Most masons are not receptive to new techniques or reorientation
Use of substandard material alone does not lead to a building developing cracks.
The durability of a building has more to do with some sensible construction practices.
It is a general belief that life of a building depends on the type of material used in the construction.
We often come to a conclusion that the builder must have used substandard material whenever we find that a structure develops cracks or fails to last long.
But not many reckon that along with using better quality material, following good construction practices define the life of a building.
Engineering design and quality of materials hold the key to construction, but it is the masons who play a critical role in determining the sustainability of a building, says construction material expert L.H. Rao of Hyderabad.
“Construction techniques, though complicated, are based on common observations and adhere to simple principles. By taking small steps one can ensure the durability of a building, or any structure for that matter.” But most masons are not open to new concepts or new techniques, he observes.
Most swear by their long experience and argue against the need for retraining or orientation.
“Construction technologies are constantly developing and there is a need for retraining even among the engineers, and more so for masons and workers,” he says.
Take foundation for a building, for example. Dr. Rao points out that the foundation should be laid within an hour of digging the pit, but this is never followed.
“The soil layers are usually well settled due to the action of various factors over the years. When we dig up the foundation pits, this balance is disturbed. To avoid further damage due to the loss of moisture and loosening of the soil layers, the foundation stones and cement concrete should be laid within one hour of digging.”
“Masons usually consider foundation to be just stone walls that are built as per the plan and hollow spaces filled with low grade debris.

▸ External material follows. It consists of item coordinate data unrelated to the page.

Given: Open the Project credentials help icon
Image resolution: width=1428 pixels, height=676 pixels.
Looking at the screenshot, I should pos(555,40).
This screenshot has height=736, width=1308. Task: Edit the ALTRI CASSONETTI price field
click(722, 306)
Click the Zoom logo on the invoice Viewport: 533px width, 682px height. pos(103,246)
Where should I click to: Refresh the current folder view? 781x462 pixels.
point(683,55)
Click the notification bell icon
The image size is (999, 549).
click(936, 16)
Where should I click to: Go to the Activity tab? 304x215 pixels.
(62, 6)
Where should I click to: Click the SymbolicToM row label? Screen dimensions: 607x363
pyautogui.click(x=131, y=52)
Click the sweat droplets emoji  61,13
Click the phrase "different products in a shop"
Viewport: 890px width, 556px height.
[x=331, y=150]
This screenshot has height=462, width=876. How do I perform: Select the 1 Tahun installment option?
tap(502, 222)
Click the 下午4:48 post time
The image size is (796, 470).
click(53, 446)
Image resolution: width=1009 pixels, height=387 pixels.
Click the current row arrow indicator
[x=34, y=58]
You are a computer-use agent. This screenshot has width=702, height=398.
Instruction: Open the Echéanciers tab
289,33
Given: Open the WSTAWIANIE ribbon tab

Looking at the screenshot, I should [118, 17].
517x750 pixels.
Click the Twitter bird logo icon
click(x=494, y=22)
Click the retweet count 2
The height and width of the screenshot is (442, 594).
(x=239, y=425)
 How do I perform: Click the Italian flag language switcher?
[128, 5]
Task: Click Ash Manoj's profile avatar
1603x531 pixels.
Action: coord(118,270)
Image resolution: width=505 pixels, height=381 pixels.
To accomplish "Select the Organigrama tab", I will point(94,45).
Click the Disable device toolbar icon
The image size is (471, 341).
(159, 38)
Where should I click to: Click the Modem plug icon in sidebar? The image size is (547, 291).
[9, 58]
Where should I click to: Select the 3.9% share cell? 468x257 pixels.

Foundation is very important and the material used, even to fill spaces, should be of good quality,” he says.
Even the joining of steel rods, which forms the basic skeleton of a building, has a major impact on stability, Dr. Rao explains.
“Not many masons or workers understand that joining all steel rods at one place, even though sufficient overlapping is allowed, can prove fatal. For maximum stability, steel rods should be joined at uneven lengths and sufficient over lapping should be allowed.”
Another common error is to construct the slab with an angle to allow draining of the rain water and in consequence the whole building is destabilised.
“Original slabs should always be perpendicular and a slant will reduce a building’s life. To allow the rain water to clear off from the slab a separate top line should be laid with micro concrete,” he says. So educating the masons on these simple errors is of top priority.